» **Job**: Put the data below into a JSON list of strings, one string per line, skipping blank lines. Leave out the pictures.

» **Dataset**:
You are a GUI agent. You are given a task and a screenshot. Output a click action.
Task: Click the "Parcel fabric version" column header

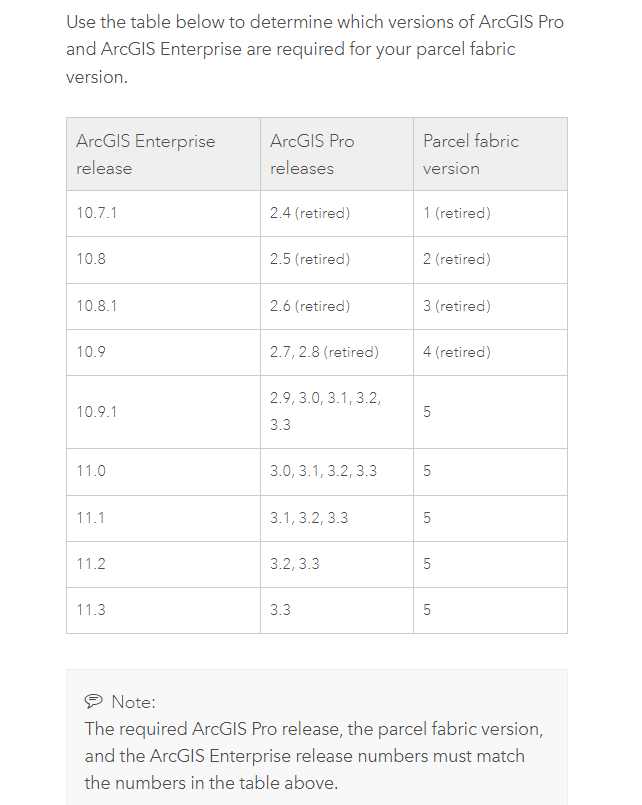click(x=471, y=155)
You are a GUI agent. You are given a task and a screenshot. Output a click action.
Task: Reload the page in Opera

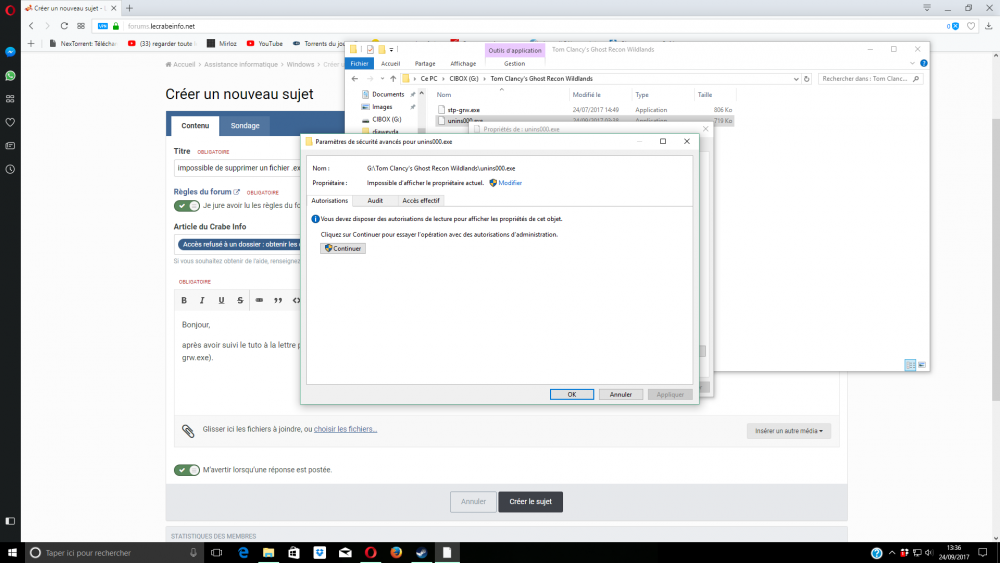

» **Solution to the exercise**:
[
  "You are a GUI agent. You are given a task and a screenshot. Output a click action.",
  "Task: Click the \"Parcel fabric version\" column header",
  "click(x=471, y=155)",
  "You are a GUI agent. You are given a task and a screenshot. Output a click action.",
  "Task: Reload the page in Opera"
]